La compleja arquitectura de la ONU aspiraba a
procurar un espacio para la negociación, compartido por las grandes potencias y
los países emergentes. Se proponía auspiciar la ciencia, la educación y la
cultura y ofrecer plataformas para el desarrollo de los más desfavorecidos. No
se ha desencadenado otra conflagración mundial, aunque los enfrentamientos
localizados en puntos estratégicos no han cesado y la gran industria sigue
fabricando un armamento cada vez más sofisticado.
So pretexto de la
Guerra Fría, el
imperio multiplicó bases militares en todos los continentes. Tanta es la
carga de dinamita en un precario equilibrio del mundo que una chispa puede
producir un estallido atroz. Ayer colonias habitadas por culturas mestizas, las
tierras de los países subdesarrollados guardan minerales y reservas acuíferas
de importancia estratégica. El despojo se cierne otra vez sobre ellas, el
discurso hegemónico legitima el intervencionismo con el propósito de afianzar
un nuevo orden mundial. En los últimos años el costo humano ha sido enorme.

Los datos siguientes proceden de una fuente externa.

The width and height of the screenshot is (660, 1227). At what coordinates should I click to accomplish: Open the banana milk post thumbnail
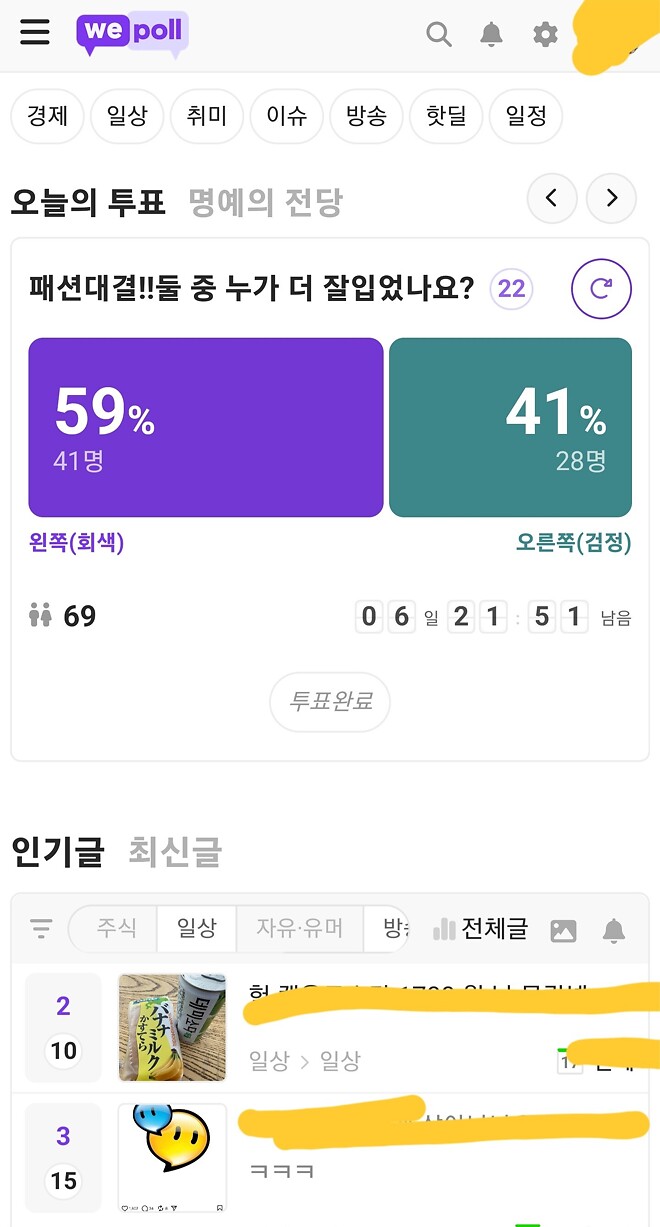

A los que perecen en las acciones bélicas se añaden los emigrantes
desaparecidos en los cementerios marinos. Los supervivientes de estas oleadas
se convierten en marginados. Rechazados, su presencia alienta la xenofobia en
los países ricos, donde las políticas de ajuste reducen los beneficios antes
promovidos por el Estado de bienestar.
Haber
vivido un largo tramo, siempre al tanto del acontecer dentro y fuera de la
Isla, regala una perspectiva del devenir de las fuerzas contrapuestas que van
haciendo la historia. Después de los horrores padecidos en la Segunda Guerra
Mundial, todo indicaba que se había llegado al reclamo generalizado de un nunca
más. Aparejado al proceso de descolonización, los especialistas reconocían el
valor intrínseco de cada cultura y arrojaban al desván de lo inservible la
antigua oposición entre civilización y barbarie, justificativa de las aventuras
de la conquista y de la opresión de los portadores de una memoria y de un
diferente color de piel. Sin embargo, al amparo del poder financiero, el pensamiento de derecha se fue
recomponiendo. La expresión más burda y ominosa se manifiesta
en el discursar
del Presidente de Estados Unidos, dirigido a apelar a los más
oscuros sentimientos atávicos subsistentes en su nación. El
Destino Manifiesto se proyecta con alcance planetario. Justifica el
intervencionismo y la imposición de un modelo de dominación. Nosotros,
los latinoamericanos, tenemos una tradición de pensamiento que merece rescate.
En las circunstancias actuales, es fuente de una propuesta emancipatoria basada
en la paz y en el respeto mutuo. Constituye un espacio de convergencia para la
humanidad toda en su lucha por su bienestar y por la resistencia frente a la
acelerada depredación de los recursos de la Tierra.